Archive for August, 2008

10,000 Years

August 29, 2008

When we’ve been here ten thousand years Bright shining as the sun. We’ve no less days to sing God’s praise Than when we’ve first begun. – Amazing Grace

When I was in college seminary, our rector gave a homily that I’ve never forgotten. Well, at least the line I’ll quote today. I remember it so well because I thought it was goofy when I first heard it. Really goofy. And I think he said the line three times.

We all thought it was goofy, and had a good laugh afterwards (wasn’t that very Christian of us?), thinking it was one of those “how not to preach” moments to keep in mind, should we be called all the way to ordination. But now, years later, having left those studies and discerned this beautiful vocation to marriage, having experienced so many joys and sorrows already that Life has spilled out before us, watching five fast years unfold like delicate wrapping paper from each “present” moment, the phrase from that homily has come back to me.

“The main thing is to keep the main thing the main thing.”

That was it. Want to hear it again? OK. “The main thing is to keep the main thing the main thing.” You can sort of put your inflection anywhere, which is fun. For example, “The main thing is to keep the main thing the main thing.” Though, personally, I think I like “The main thing is to keep the main thing the main thing.” This sentence, of course, begs the question: What is the “main thing”?

Right now, it’s easier
for me to see than ever. In the midst of the fires of our sorrow, of possibly losing our unborn child, all the plans, desires, dreams, worries and wants of a lifetime just melt away, like paper tossed onto a burning wood. What matters most? The main thing is life with God in it; with God all around it, surrounding it… because this life and this suffering make no sense without Him. Honestly, this suffering makes no sense with Him.
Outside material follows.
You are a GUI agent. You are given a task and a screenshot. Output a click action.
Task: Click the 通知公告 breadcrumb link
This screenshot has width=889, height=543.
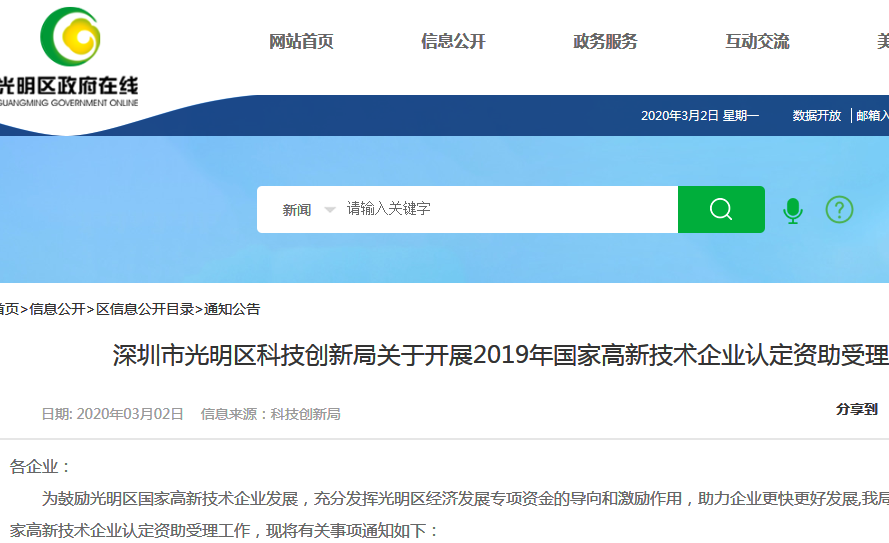232,309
I think suffering falls sometimes without rhyme or reason; it can be random and reckless. Sometimes we bring it on ourselves, it’s the friction caused by the scraping of sin in the world against God’s original dream for us. But mostly I think it’s the fallout or aftershock of that rebellion, sending rippling waves throughout the universe. “Thorns and thistles grew,” nature rocks and rolls and reeks havoc, from the macro to the micro, the physical and the spiritual, and even into the tiny cells of a little baby that should be healthy and whole.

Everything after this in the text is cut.